There’s no compilation, bundling, or framework setup — just front-end fundamentals assembled in a way that any recruiter or developer can open locally or serve with a simple static server.

Design & Development Features

Recruiters and engineers reviewing this codebase can immediately see:

Responsive layout powered by Bootstrap

The site structure is built around well-organized section blocks and grid patterns, making it usable across screen sizes without complex responsive media queries.

Optional theming via CSS “skins”

Instead of hard-coding colors throughout the base styles, the project includes interchangeable color stylesheets in css/colors/ — a simple but effective theming method that separates palette from structure.

Clear separation of concerns

Markup (index.html), styles (css/), behavior (js/), and assets (images/, fonts/) are each placed in their own folders. This makes the project instantly navigable and extensible without tooling overhead.

No build step, no dependencies beyond the essentials

This site can be served directly from any static host, GitHub Pages, or a simple local HTTP server. There’s no Node, no bundlers — just the web as it was meant to be consumed.

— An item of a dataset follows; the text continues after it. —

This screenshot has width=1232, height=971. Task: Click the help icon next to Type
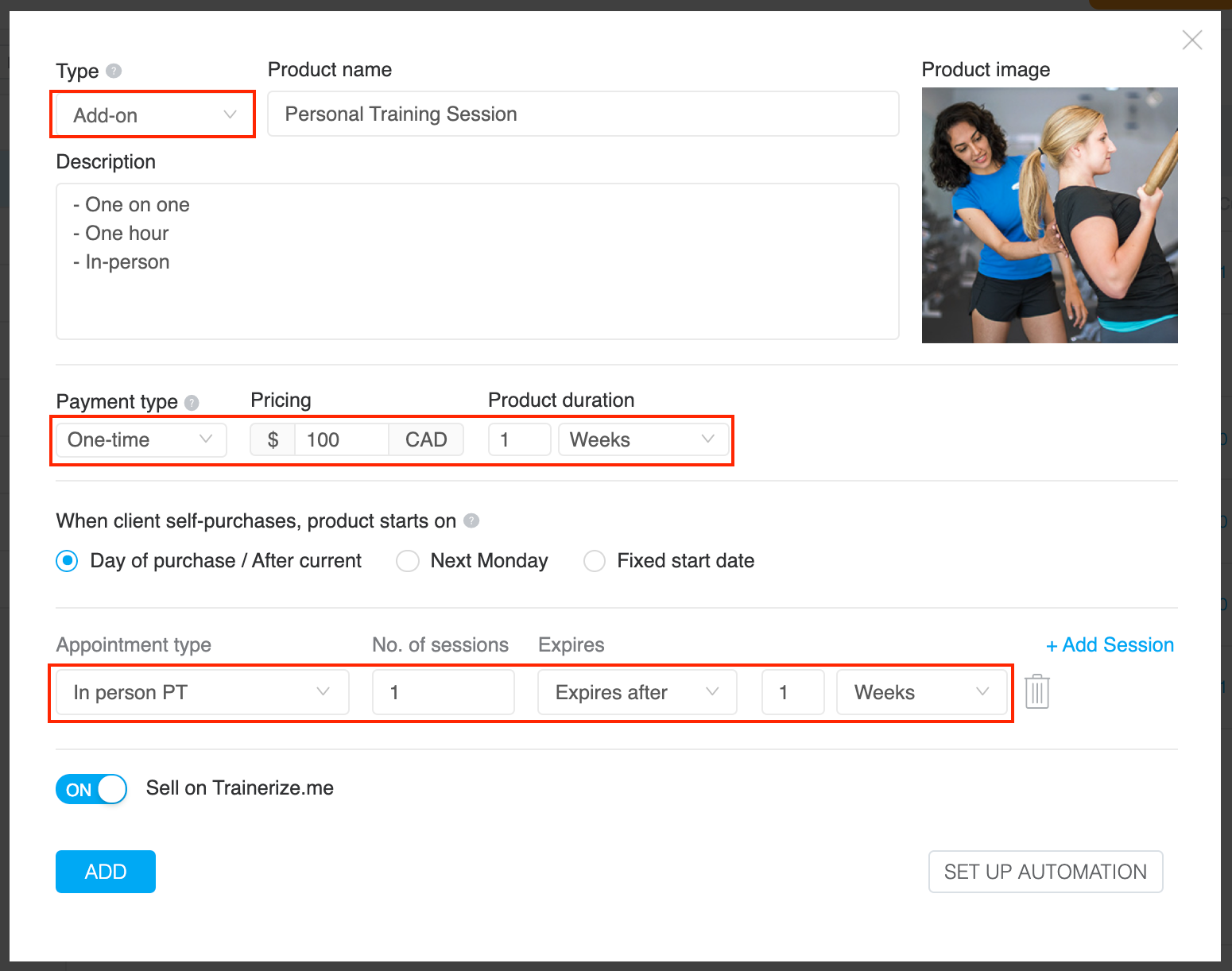pyautogui.click(x=114, y=71)
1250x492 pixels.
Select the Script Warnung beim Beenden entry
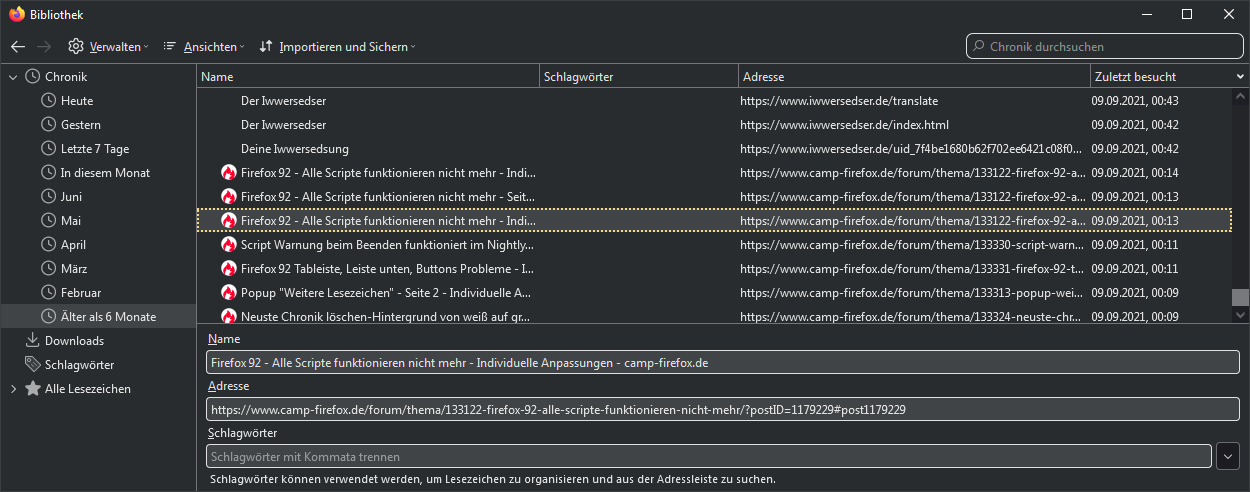[x=387, y=245]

Why This Matters to Recruiters

This portfolio site is particularly valuable because it reveals intent and competence:

  • ou chose not to hide behind abstractions — you worked with the technologies at the browser level.
  • The structure is logical and maintainable, not generated by an opaque toolchain.
  • A reviewer can clone the repo, run a static server, and see exactly what you built without onboarding piles of dependencies.

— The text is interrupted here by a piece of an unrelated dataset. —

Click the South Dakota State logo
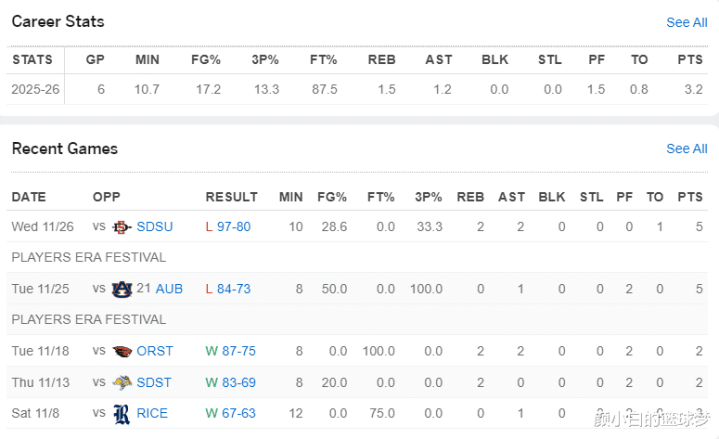Viewport: 719px width, 439px height. (122, 382)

That transparency speaks loudly to both developers and recruiters who want to understand how a candidate constructs architecture and organizes a project.

Final Thoughts

This is a portfolio site with real code you can hold in your hands — not a compiled artifact hidden behind toolchains. For its time and for today, it shows a developer comfortable with:

  • The DOM, layout, and responsive design
  • Classic JavaScript behavior
  • Project structure and organization
  • Deployable static delivery with minimal friction

In short: a solid demonstration of front-end fundamentals done deliberately and understandably.